Data excerpts →
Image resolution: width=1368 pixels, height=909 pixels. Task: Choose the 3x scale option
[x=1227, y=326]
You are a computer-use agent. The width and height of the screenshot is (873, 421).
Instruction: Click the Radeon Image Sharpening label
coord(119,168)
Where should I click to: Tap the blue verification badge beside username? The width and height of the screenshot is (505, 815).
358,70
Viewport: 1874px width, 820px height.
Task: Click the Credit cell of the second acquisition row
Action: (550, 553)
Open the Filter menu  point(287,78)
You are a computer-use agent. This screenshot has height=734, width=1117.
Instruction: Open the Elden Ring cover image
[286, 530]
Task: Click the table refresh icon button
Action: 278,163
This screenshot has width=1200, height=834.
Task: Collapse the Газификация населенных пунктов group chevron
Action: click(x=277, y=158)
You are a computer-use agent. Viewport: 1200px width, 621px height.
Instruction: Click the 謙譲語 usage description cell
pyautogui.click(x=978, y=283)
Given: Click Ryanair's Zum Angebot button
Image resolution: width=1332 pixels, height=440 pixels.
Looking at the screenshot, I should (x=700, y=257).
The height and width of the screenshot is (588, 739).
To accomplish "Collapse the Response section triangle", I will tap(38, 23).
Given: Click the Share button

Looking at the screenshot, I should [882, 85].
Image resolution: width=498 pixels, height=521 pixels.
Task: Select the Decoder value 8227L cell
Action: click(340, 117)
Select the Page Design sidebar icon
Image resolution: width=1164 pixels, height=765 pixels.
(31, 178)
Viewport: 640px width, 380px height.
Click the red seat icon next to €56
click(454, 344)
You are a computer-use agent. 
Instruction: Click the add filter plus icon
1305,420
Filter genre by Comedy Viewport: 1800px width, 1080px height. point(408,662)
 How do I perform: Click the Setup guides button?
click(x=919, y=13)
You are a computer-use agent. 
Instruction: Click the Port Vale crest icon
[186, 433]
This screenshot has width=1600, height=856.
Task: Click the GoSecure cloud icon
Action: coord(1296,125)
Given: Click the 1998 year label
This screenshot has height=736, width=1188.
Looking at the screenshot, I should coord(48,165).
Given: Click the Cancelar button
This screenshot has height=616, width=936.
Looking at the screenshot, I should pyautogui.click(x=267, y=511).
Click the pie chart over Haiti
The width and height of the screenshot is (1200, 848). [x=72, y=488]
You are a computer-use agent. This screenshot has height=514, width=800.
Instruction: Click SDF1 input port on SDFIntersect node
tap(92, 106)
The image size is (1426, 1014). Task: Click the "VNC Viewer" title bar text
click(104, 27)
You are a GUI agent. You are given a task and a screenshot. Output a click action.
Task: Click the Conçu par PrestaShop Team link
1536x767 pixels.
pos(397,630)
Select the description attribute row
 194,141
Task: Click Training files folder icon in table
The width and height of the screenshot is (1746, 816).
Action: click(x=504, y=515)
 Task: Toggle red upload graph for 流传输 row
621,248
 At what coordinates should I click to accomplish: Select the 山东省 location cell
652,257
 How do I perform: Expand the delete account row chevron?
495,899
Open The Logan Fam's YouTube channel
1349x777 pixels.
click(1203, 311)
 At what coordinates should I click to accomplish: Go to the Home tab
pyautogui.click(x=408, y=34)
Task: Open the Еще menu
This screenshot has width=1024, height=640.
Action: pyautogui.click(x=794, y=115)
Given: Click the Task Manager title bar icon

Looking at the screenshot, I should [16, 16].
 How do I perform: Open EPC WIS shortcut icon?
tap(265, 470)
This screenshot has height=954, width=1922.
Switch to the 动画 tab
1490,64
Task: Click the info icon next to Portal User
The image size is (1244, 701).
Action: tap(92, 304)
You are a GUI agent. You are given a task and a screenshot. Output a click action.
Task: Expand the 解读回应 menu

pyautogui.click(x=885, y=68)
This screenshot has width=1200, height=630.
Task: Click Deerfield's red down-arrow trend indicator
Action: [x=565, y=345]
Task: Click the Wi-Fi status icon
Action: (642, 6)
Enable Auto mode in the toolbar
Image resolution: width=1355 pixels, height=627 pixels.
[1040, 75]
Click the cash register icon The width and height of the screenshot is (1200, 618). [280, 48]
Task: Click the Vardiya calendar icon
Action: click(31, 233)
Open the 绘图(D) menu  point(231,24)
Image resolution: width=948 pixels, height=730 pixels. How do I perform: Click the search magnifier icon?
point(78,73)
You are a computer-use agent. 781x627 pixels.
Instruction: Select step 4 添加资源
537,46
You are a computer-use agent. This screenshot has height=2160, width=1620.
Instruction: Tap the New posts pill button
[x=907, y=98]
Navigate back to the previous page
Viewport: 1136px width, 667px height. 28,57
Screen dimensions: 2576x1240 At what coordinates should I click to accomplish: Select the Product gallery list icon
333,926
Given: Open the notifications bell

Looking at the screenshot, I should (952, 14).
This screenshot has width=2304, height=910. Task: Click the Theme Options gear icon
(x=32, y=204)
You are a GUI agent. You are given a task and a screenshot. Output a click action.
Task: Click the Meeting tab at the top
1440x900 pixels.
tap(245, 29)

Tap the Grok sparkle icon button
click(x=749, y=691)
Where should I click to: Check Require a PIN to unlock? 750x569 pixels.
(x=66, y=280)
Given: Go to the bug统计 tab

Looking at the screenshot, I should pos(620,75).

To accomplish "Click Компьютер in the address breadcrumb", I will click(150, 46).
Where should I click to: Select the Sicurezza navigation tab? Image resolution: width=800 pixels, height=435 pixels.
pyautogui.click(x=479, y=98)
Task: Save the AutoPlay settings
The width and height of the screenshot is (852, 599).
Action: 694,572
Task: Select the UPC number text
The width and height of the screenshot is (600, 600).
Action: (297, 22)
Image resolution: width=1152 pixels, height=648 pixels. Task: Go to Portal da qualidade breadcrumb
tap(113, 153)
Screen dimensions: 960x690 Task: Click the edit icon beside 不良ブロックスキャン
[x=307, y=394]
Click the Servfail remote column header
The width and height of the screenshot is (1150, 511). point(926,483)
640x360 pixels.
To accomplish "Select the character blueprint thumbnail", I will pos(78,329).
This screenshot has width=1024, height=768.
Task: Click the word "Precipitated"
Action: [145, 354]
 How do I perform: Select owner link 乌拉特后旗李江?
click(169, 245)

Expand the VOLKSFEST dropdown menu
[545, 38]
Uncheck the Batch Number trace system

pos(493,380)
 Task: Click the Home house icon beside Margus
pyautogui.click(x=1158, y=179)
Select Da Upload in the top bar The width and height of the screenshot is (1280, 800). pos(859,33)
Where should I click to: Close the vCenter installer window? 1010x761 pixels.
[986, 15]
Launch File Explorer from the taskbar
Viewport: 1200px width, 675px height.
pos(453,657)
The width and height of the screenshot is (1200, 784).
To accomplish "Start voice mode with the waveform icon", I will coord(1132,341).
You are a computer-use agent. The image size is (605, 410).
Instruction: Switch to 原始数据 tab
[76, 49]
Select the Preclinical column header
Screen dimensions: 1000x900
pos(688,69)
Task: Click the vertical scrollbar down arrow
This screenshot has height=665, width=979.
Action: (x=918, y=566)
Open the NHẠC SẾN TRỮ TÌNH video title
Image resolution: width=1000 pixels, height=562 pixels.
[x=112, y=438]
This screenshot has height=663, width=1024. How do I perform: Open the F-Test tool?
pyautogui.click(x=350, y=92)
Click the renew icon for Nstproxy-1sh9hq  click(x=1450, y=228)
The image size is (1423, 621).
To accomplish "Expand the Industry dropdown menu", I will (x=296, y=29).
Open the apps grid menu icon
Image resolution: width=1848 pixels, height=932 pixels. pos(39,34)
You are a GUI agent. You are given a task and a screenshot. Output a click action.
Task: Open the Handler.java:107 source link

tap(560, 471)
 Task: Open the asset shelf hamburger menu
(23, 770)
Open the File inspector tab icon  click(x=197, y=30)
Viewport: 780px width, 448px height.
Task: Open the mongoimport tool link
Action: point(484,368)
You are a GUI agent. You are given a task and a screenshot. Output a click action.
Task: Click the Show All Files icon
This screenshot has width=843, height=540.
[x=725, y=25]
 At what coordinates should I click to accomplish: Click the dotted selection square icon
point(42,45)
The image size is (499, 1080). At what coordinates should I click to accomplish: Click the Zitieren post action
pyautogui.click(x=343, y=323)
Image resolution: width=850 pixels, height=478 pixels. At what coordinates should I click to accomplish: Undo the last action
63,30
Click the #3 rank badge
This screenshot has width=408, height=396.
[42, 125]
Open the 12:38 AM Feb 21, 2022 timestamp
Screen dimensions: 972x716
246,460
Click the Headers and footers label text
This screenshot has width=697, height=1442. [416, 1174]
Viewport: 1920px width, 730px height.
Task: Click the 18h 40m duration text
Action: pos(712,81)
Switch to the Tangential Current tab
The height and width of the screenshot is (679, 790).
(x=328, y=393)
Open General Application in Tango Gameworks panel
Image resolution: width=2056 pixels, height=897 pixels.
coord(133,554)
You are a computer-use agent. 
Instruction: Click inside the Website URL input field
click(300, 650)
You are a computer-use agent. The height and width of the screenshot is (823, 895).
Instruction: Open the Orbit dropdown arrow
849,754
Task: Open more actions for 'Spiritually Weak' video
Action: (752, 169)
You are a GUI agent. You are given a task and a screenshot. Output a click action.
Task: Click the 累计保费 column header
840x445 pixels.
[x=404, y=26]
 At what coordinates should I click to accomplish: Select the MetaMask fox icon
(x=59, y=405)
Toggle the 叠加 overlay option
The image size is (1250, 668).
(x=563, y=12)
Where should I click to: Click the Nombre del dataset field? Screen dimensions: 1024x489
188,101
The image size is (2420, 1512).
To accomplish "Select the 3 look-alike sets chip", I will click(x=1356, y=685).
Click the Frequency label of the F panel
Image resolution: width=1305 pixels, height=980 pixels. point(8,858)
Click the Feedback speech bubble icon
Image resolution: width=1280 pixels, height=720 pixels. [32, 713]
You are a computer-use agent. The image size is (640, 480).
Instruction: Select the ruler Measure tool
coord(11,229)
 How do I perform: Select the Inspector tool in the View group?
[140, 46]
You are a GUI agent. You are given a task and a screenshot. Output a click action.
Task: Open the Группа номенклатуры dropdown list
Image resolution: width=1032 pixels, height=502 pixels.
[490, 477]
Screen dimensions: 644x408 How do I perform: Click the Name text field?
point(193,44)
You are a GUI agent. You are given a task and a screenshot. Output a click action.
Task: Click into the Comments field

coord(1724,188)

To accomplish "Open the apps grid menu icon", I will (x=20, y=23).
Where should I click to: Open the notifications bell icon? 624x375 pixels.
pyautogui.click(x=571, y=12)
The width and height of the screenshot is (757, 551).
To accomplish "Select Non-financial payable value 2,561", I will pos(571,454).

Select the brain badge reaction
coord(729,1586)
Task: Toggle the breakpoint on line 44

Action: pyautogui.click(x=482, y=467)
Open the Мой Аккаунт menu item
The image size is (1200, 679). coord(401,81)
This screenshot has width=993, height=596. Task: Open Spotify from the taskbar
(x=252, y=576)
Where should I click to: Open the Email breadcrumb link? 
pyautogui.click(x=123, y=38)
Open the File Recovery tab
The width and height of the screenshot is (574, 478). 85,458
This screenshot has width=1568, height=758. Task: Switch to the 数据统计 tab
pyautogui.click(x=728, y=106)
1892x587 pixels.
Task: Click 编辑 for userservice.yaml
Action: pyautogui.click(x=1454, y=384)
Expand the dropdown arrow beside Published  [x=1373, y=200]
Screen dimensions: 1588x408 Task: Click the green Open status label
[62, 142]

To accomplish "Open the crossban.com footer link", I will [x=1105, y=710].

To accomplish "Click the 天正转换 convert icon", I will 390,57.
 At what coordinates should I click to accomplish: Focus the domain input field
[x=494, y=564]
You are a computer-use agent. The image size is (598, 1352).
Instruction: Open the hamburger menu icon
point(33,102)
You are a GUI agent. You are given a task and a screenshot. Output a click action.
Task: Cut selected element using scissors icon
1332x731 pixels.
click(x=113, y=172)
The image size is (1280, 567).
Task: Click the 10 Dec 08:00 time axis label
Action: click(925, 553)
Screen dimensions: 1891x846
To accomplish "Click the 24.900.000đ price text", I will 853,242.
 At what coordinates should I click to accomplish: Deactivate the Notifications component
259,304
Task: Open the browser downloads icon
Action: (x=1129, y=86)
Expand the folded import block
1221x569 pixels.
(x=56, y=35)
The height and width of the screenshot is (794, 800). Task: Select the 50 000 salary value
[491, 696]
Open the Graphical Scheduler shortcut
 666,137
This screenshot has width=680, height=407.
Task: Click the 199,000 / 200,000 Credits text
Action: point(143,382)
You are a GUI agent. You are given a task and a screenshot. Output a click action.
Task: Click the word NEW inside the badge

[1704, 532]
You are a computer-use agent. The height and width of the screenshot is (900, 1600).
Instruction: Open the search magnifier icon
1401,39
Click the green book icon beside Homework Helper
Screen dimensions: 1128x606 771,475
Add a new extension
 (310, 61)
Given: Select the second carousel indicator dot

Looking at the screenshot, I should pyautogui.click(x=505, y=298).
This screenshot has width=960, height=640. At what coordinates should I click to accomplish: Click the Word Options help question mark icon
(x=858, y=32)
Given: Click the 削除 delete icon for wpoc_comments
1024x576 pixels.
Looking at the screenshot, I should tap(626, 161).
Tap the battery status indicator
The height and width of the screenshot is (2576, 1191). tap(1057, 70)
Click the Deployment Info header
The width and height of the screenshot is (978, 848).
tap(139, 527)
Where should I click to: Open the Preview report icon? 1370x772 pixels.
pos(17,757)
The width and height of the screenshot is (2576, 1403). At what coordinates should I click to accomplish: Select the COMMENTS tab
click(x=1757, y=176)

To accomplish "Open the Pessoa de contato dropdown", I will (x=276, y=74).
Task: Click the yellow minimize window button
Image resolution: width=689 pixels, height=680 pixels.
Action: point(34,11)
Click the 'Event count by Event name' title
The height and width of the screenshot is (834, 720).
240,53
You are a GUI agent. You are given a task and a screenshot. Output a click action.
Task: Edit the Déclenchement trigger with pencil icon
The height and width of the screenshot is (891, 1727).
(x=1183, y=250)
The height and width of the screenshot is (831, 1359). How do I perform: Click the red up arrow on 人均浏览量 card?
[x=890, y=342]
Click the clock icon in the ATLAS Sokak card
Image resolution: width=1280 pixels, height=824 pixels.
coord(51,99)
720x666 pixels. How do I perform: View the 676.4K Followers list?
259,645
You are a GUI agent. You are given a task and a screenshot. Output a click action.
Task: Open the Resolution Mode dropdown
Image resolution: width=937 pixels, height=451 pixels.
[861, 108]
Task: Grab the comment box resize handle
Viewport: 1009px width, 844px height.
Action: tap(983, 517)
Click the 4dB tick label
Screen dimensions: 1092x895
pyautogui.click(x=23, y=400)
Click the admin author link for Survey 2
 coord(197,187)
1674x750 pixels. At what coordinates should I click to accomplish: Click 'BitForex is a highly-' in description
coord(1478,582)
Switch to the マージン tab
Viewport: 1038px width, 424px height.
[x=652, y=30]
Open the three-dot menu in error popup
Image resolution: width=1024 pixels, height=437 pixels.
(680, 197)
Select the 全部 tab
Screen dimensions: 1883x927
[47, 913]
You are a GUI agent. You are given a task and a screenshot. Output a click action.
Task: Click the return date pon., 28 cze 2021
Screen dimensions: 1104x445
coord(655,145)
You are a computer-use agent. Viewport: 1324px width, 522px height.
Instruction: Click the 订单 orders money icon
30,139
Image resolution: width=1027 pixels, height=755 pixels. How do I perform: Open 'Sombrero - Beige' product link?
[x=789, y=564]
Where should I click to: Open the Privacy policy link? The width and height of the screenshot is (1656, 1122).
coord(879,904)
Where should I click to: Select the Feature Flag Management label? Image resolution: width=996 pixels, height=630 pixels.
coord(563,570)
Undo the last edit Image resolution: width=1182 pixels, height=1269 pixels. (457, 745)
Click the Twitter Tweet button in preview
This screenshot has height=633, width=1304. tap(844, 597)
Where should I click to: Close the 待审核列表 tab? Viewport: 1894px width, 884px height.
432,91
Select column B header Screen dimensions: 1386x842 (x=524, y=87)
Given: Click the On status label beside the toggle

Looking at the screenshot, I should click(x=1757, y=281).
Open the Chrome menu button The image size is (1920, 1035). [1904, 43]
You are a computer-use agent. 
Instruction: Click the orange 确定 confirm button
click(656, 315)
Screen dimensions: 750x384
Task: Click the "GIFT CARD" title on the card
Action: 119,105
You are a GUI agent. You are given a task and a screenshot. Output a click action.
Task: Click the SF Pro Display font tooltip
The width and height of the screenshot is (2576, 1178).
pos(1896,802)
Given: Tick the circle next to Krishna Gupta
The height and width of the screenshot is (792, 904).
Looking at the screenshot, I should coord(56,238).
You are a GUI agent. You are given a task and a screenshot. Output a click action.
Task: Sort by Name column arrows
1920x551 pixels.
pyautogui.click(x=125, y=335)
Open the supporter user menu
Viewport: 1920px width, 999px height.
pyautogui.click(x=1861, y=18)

Work order →
What is needed is an exact copy of the lines above, from the one containing "You are a computer-use agent. The image size is (605, 410)." through the one containing "Task: Click the vertical scrollbar down arrow", with nothing added.

Reply →
You are a computer-use agent. The image size is (605, 410).
Instruction: Switch to 原始数据 tab
[76, 49]
Select the Preclinical column header
Screen dimensions: 1000x900
pos(688,69)
Task: Click the vertical scrollbar down arrow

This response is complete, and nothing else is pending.